What is the PNC system?
The Police National Computer is an information-sharing system, which allows the sharing of intelligence and information amongst a number of law enforcement agencies. The PNC also provides support to other organisations such as regulatory bodies, government agencies and foreign embassies in the UK.
The PNC holds information including the name of a person, their date of birth as well as the gender and ethnicity. It maintains records relating to arrest, summons and details of cautions and convictions.
The PNC is not the only database where personal information relating to arrests can be found. Local police forces who investigate alleged crimes retain investigation records on their own database. This is distinct from the PNC and not regulated by The Association of Chief Police Officers Criminal Records Office (“ACRO”) in the same way as the PNC. These databases hold copies of custody records relating to individuals who were arrested as well as crime reports and case files.
An individual is entitled to view what is held about them on both the PNC and any local police force database. This can be obtained by way of a subject access request.
How long is this information held for?
Information retained on the PNC, such as an arrest, will be held until a person’s 100th birthday. This will be the case, even for those who were released with no further action following an arrest.
The retention of biometric data, such as fingerprints and DNA is governed by the Protection of Freedoms Act 2012, which amended the Police and Criminal Evidence Act 1984 (“PACE”). In the event that a person is arrested but not charged with a qualifying offence , fingerprints and DNA are automatically deleted as soon as the case is resulted on the PNC but the police have the power to apply to the Biometrics Commissioner to retain the information for up to 3 years and this can be further extended by a District Judge to 5 years.
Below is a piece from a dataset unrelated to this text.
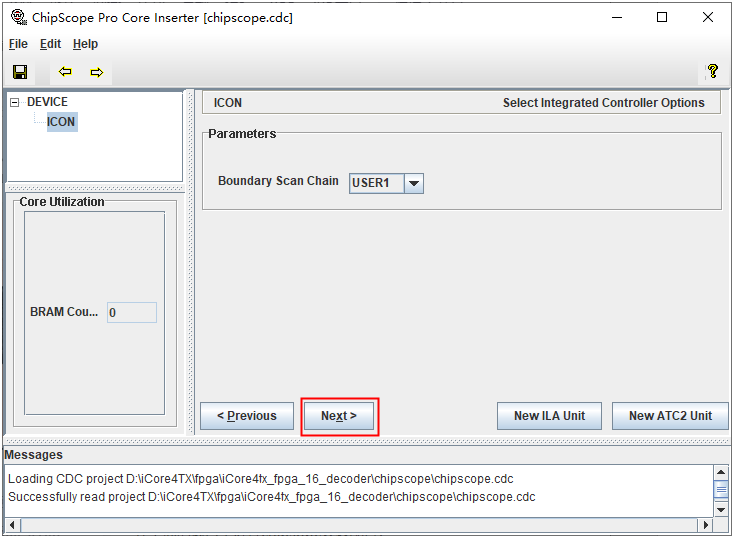The image size is (734, 538).
Task: Open the File menu
Action: point(18,44)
In the event that a person is charged but not convicted of a qualifying offence, their biometric data is automatically retained for 3 years with the same ability to be further extended to 5 years by a District Judge. A qualifying offence is one of a more serious nature, including rape, assault occasioning actual bodily harm and firearms offences.
Where can this information be disclosed?
Records of arrests that resulted in no further action can appear when a person obtains an enhanced Disclosure and Barring Service (“DBS”) Certificate. Police intelligence can be included in an enhanced certificate if the police deem it relevant to the role that is being applied for. Due to recent changes, DBS certificates are now sent to the individual concerned rather than directly to the employer. This allows the applicant to consider the contents and apply for its removal if necessary.
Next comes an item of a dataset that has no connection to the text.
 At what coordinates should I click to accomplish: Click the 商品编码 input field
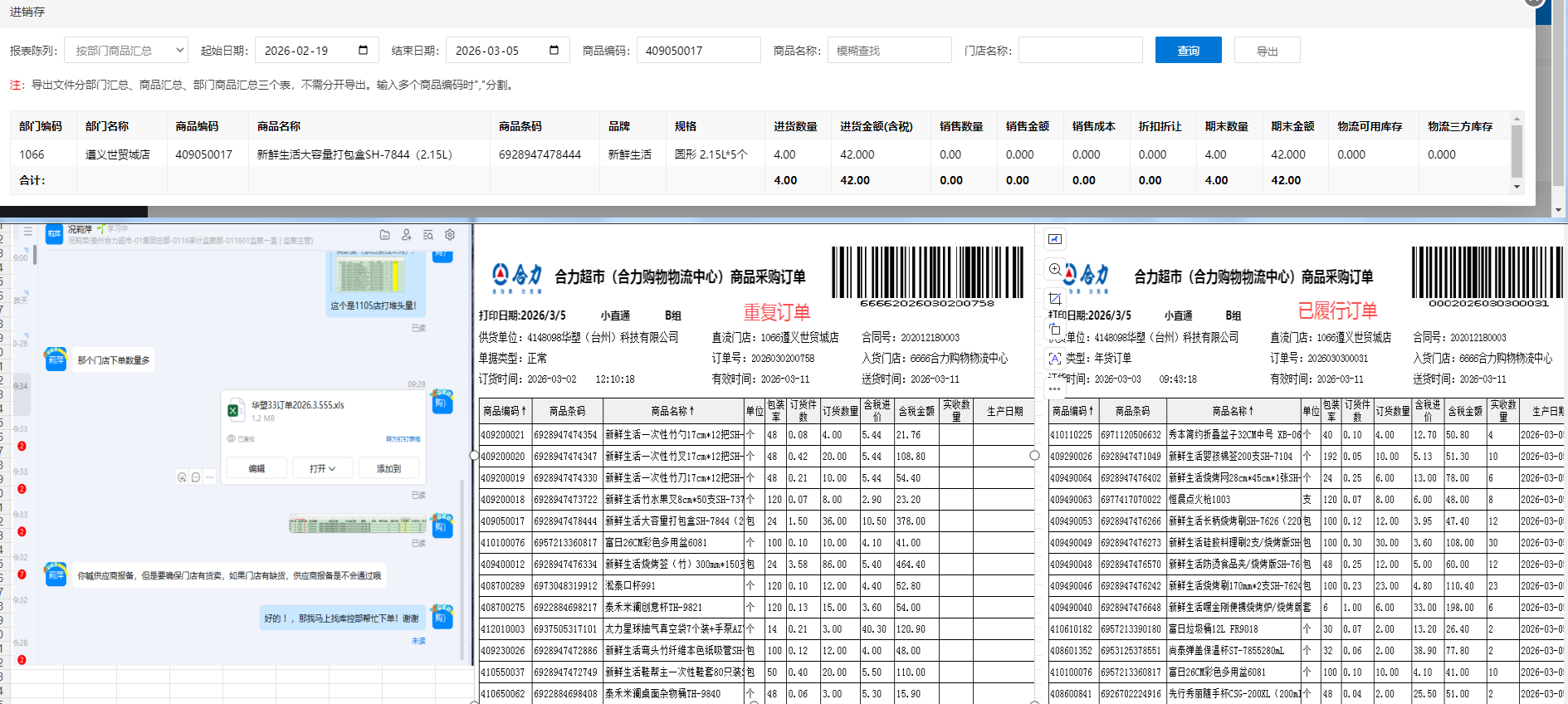(698, 51)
How can records be removed?
For records which are held on the PNC, an application to ACRO can be made for their deletion under one of ten grounds. These range from no crime committed, proven alibi or public interest grounds. If an application for the deletion of records is successful to ACRO, this does not result in the automatic deletion of corresponding records held on the local police force databases.
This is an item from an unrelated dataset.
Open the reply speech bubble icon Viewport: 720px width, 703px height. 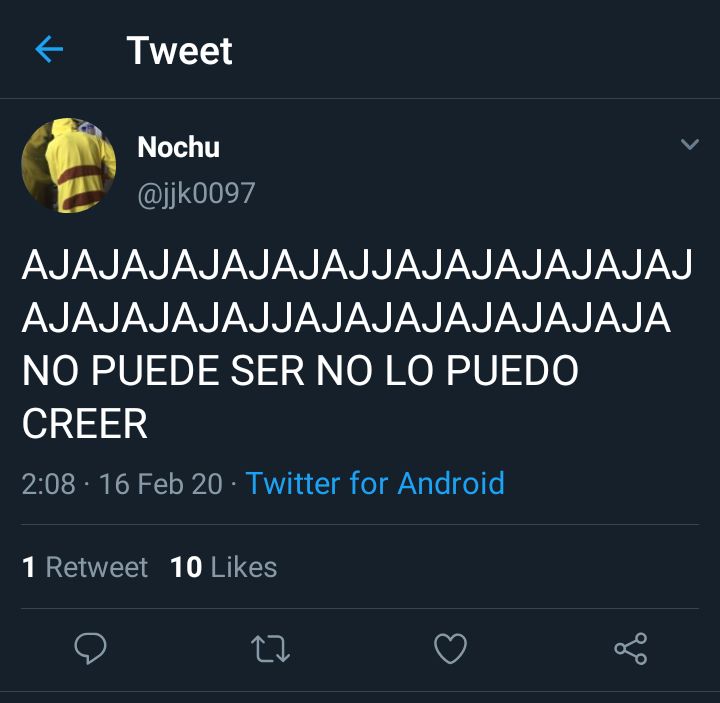90,648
Subsequently, an application can be made to the local police force under s.47 of the Data Protection Act 2018 for records held on the local database to be removed. The Data Protection Act 2018 states that when the police service continues to hold information it must follow six data protection principles of good practice. These principles include that the personal data must be processed fairly and lawfully and that such data must not be kept longer than is necessary.
It is important for an individual to have an understanding of the records held about them on the police multiple databases, especially in cases where individuals have been arrested with no subsequent prosecution. Many people are relieved when a police investigation is concluded against them and hope to move on as quickly as possible, but a record of arrest could hinder career or travel opportunities in the future if not challenged at the outset.